**THE TASK:** Each line from the one containing "The image size" to the end of the material below is to be restated exactly, with pictures skipped.

**INPUT:**
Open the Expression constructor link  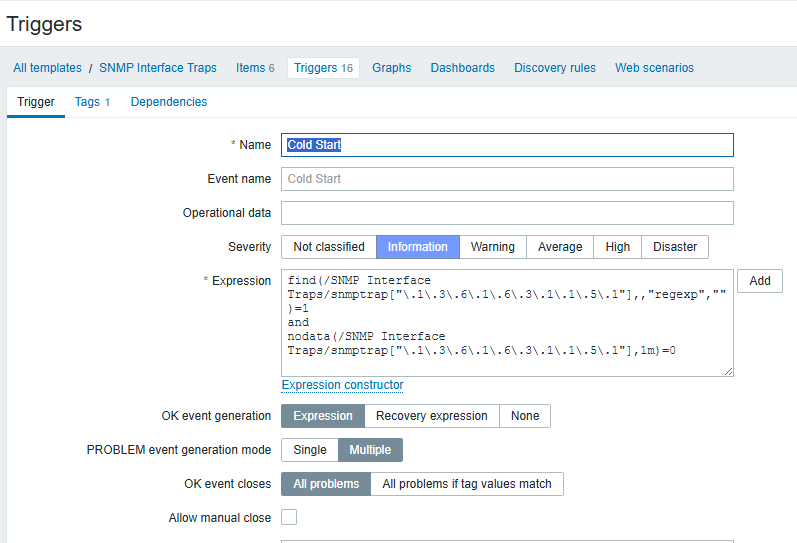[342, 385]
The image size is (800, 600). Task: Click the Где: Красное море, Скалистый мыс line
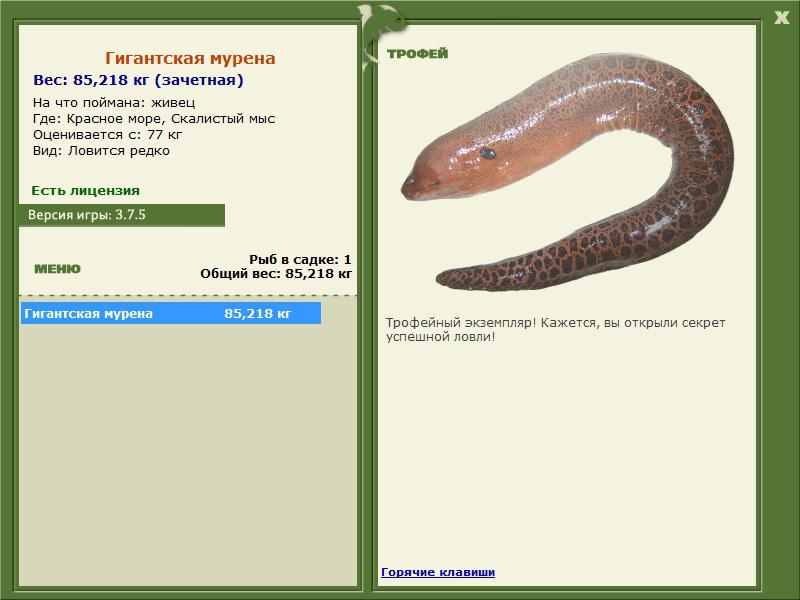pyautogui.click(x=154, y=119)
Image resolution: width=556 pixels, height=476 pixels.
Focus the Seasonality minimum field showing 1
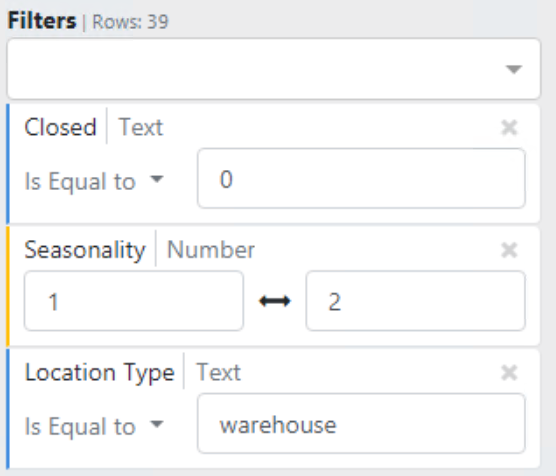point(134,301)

**RESULT OF THE EXERCISE:**
The image size is (800, 600). Task: Click the Где: Красное море, Скалистый мыс line
pyautogui.click(x=154, y=119)
Image resolution: width=556 pixels, height=476 pixels.
Focus the Seasonality minimum field showing 1
point(134,301)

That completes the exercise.